In the legal field, word-processing has made small group and solo practice economically viable for a lot more lawyers. In the good old days, a solo practicing lawyer had to hire a secretary to help with all the paperwork. That also meant, of course, that the lawyer had to clear the employee compensation in addition to other overhead before they made any money. Now most lawyers do some or all of their own document creation, thanks to word processing and electronic forms. I know plenty of lawyers who don't have a secretary, or who share one among several attorneys. It's a good thing, too, because the cost of employees and glut of lawyers on the market has forced legal fees down to the point where few lawyers could afford to work solo or in small groups, or practice in less lucrative areas, or for less affluent clients if they had to pay much of a staff out of their earnings.
 
Paul C. Anagnostopoulos said:
Patnray said:
So you'll have one document for every $1,000 spent? And each of those documents cost how much to create, circulate, approve, update, and archive?

~~ Paul

I'm not sure what your point is. These are the documents any large project produces: Drawings, detailed specifications, Invitations to Bid, Contract Awards, Contractor Invoices, Inspection Reports, Change Orders, etc. There is a cost in producing and processing documents in any project. In a manual, paper based system there would be a large staff needed to file the originals and then retrieve them and copy them each time someone needed to see them. In our system we have only 2 document clerks to enter, code, and file the originals.

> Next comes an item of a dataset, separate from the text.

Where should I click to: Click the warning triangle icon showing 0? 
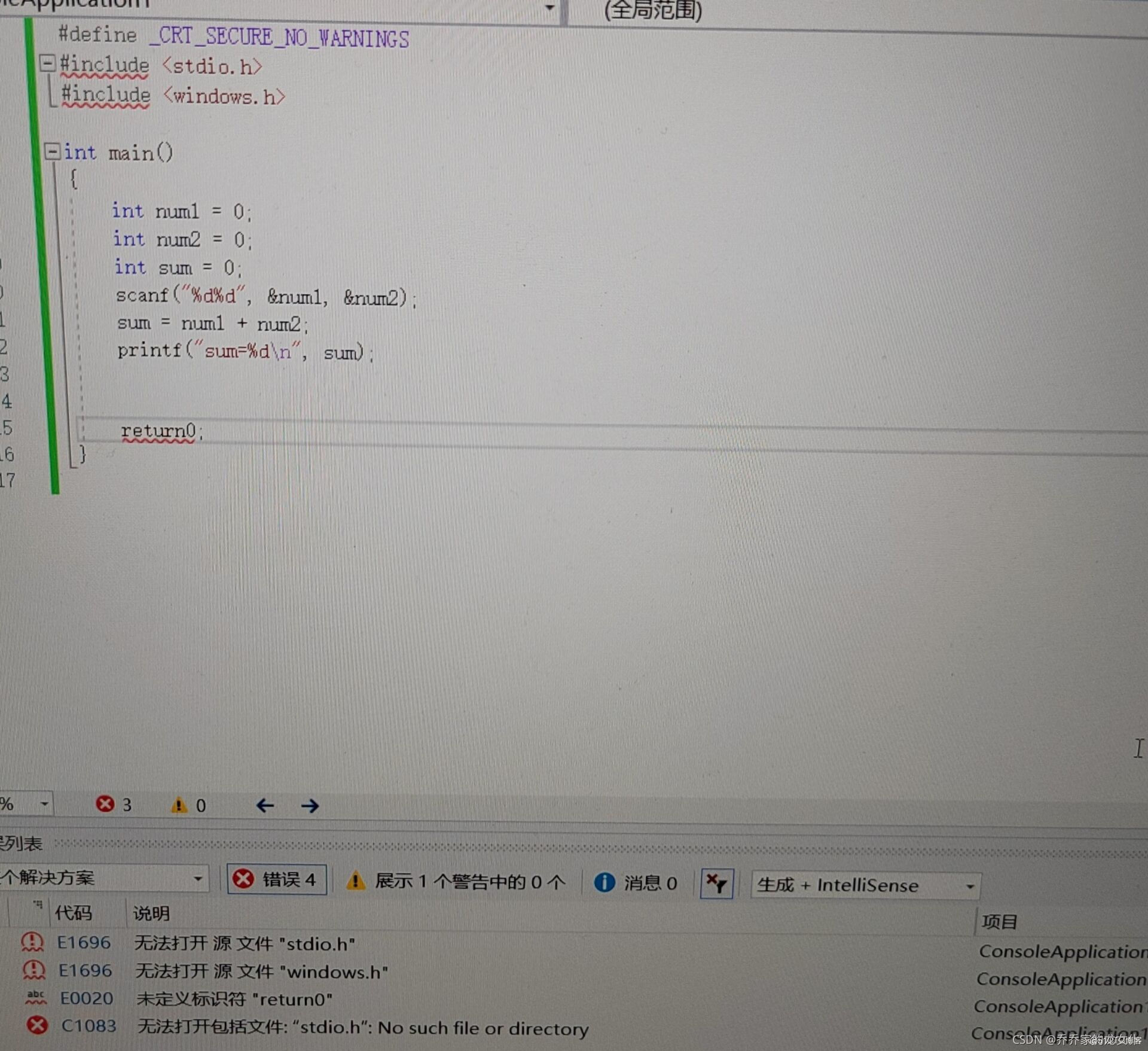[x=179, y=805]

There is also a cost in developing and maintaining the software, but everyone in the project can locate documents much more quickly than they could using paper copies. Much of the document production (such as discussions about change orders) is partly automated as well. A fully formatted response to a change request can be produced by entering just the text of the response, which is e-mailed to the contractor (and entered into the document system) without ever producing a paper document.

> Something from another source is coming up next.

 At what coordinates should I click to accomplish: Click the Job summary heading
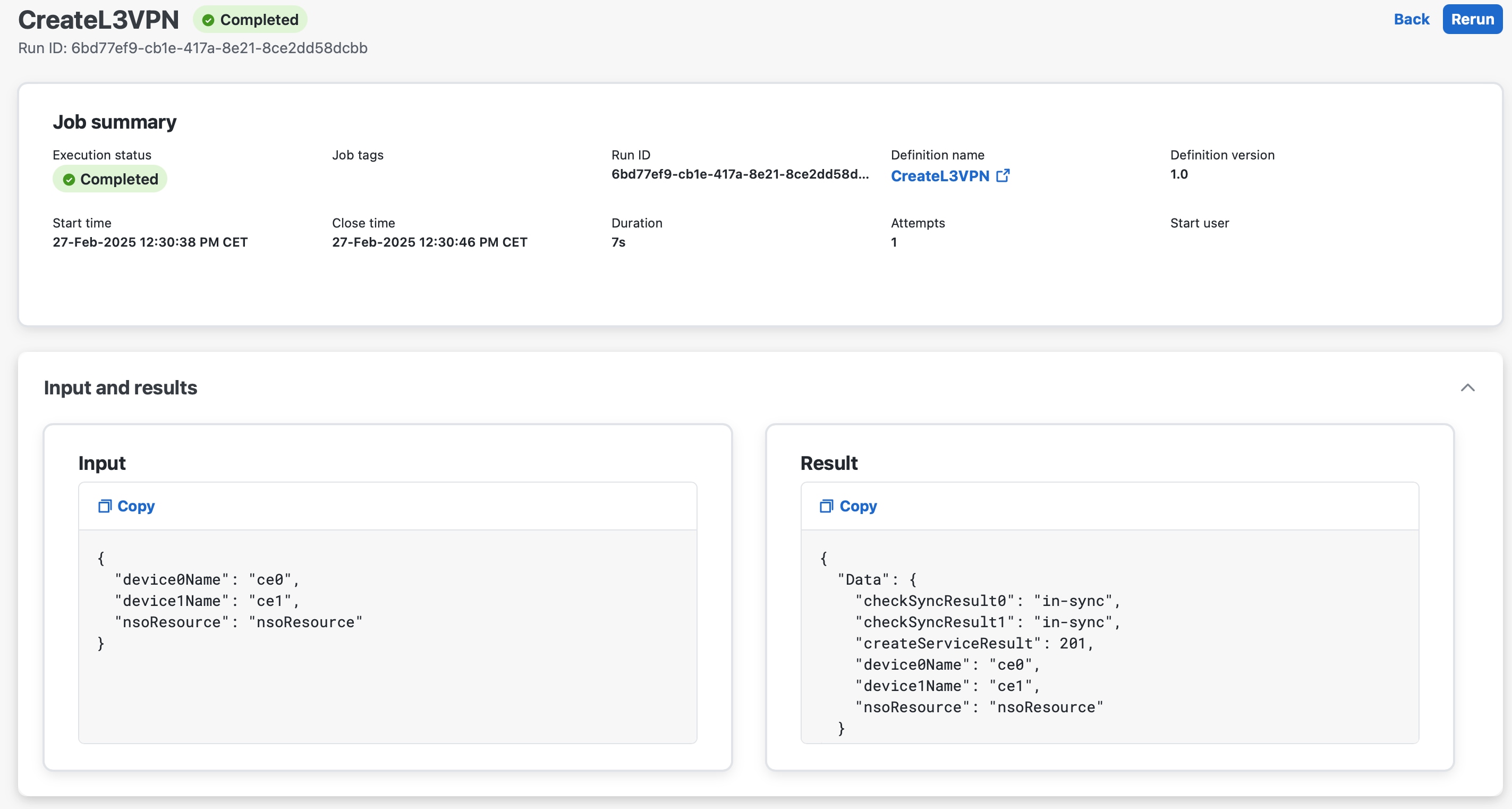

When there was a legal dispute over the awarding of one contract, we were able to provide every relevant document on a CD in less than a day. Imagine going into a room with several dozen file cabinets and asking for a copy of every document and e-mail about building #3 that mentions "partition anchors", as a hypothetical example, and you can appreciate the time and paper savings of this system.

Of course it is not paperless since users often print copies to take to meetings, but we include an ability to download the docs to handheld devices and CDs to try and minimize printing. Although we still go through paper by the ton, we use far less paper than we would without the database.

Edited to add details...
 
tedly said:
I've got some 160K floppies from an Osborne that are unreadable after 20 years, even if I could find a working Osborne.
If only I'd known! I gave away 2 working Osbornes last summer.

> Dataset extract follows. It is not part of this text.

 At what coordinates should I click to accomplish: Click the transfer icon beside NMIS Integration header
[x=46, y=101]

(But I've still got a 300 Baud acoustic coupler)
 
Blondin said:

If only I'd known! I gave away 2 working Osbornes last summer.

(But I've still got a 300 Baud acoustic coupler)

Thanks Blondin and Zep but....Losing Software this is the other part of the problem. The disks themselves are 20? years old, and the data is stored as N pole domains beside S pole domains and there's probably nothing there to read anymore.
Not that anyone else wants to read MY deathless prose.